▶ _WORK INSTRUCTIONS_: Transcribe the records below exactly as they appear.
== TASK INPUTS
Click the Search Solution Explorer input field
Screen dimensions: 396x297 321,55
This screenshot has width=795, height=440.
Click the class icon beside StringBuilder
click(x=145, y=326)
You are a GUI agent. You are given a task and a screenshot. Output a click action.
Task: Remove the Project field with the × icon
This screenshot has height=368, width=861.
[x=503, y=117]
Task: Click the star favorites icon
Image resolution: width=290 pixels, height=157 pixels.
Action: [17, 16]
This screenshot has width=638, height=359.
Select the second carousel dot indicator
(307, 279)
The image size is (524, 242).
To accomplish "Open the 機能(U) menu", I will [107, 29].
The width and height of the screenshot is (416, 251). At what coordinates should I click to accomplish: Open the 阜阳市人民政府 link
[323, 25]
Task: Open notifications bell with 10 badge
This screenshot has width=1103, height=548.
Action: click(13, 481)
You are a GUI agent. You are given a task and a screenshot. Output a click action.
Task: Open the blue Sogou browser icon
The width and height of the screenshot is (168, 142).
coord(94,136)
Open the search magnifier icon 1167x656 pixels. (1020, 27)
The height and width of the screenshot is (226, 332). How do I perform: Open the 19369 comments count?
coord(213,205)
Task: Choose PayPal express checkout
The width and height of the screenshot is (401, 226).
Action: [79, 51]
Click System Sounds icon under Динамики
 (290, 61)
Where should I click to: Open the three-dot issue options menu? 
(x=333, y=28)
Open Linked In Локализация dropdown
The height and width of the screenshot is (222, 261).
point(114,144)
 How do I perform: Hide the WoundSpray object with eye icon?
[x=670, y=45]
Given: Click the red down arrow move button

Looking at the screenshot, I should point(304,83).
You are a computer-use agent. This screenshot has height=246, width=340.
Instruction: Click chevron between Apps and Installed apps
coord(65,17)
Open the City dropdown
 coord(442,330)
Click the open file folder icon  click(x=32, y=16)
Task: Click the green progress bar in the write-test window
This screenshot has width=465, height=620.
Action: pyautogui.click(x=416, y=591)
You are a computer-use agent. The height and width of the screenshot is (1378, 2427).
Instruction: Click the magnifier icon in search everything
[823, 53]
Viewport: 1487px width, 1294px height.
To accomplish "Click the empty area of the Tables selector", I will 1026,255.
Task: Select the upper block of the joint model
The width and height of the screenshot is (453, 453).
====
▶ _ANSWER BOX_:
Click the Search Solution Explorer input field
Screen dimensions: 396x297 321,55
This screenshot has width=795, height=440.
Click the class icon beside StringBuilder
click(x=145, y=326)
You are a GUI agent. You are given a task and a screenshot. Output a click action.
Task: Remove the Project field with the × icon
This screenshot has height=368, width=861.
[x=503, y=117]
Task: Click the star favorites icon
Image resolution: width=290 pixels, height=157 pixels.
Action: [17, 16]
This screenshot has width=638, height=359.
Select the second carousel dot indicator
(307, 279)
The image size is (524, 242).
To accomplish "Open the 機能(U) menu", I will [107, 29].
The width and height of the screenshot is (416, 251). At what coordinates should I click to accomplish: Open the 阜阳市人民政府 link
[323, 25]
Task: Open notifications bell with 10 badge
This screenshot has width=1103, height=548.
Action: click(13, 481)
You are a GUI agent. You are given a task and a screenshot. Output a click action.
Task: Open the blue Sogou browser icon
The width and height of the screenshot is (168, 142).
coord(94,136)
Open the search magnifier icon 1167x656 pixels. (1020, 27)
The height and width of the screenshot is (226, 332). How do I perform: Open the 19369 comments count?
coord(213,205)
Task: Choose PayPal express checkout
The width and height of the screenshot is (401, 226).
Action: [79, 51]
Click System Sounds icon under Динамики
 (290, 61)
Where should I click to: Open the three-dot issue options menu? 
(x=333, y=28)
Open Linked In Локализация dropdown
The height and width of the screenshot is (222, 261).
point(114,144)
 How do I perform: Hide the WoundSpray object with eye icon?
[x=670, y=45]
Given: Click the red down arrow move button

Looking at the screenshot, I should point(304,83).
You are a computer-use agent. This screenshot has height=246, width=340.
Instruction: Click chevron between Apps and Installed apps
coord(65,17)
Open the City dropdown
 coord(442,330)
Click the open file folder icon  click(x=32, y=16)
Task: Click the green progress bar in the write-test window
This screenshot has width=465, height=620.
Action: pyautogui.click(x=416, y=591)
You are a computer-use agent. The height and width of the screenshot is (1378, 2427).
Instruction: Click the magnifier icon in search everything
[823, 53]
Viewport: 1487px width, 1294px height.
To accomplish "Click the empty area of the Tables selector", I will 1026,255.
Task: Select the upper block of the joint model
The width and height of the screenshot is (453, 453).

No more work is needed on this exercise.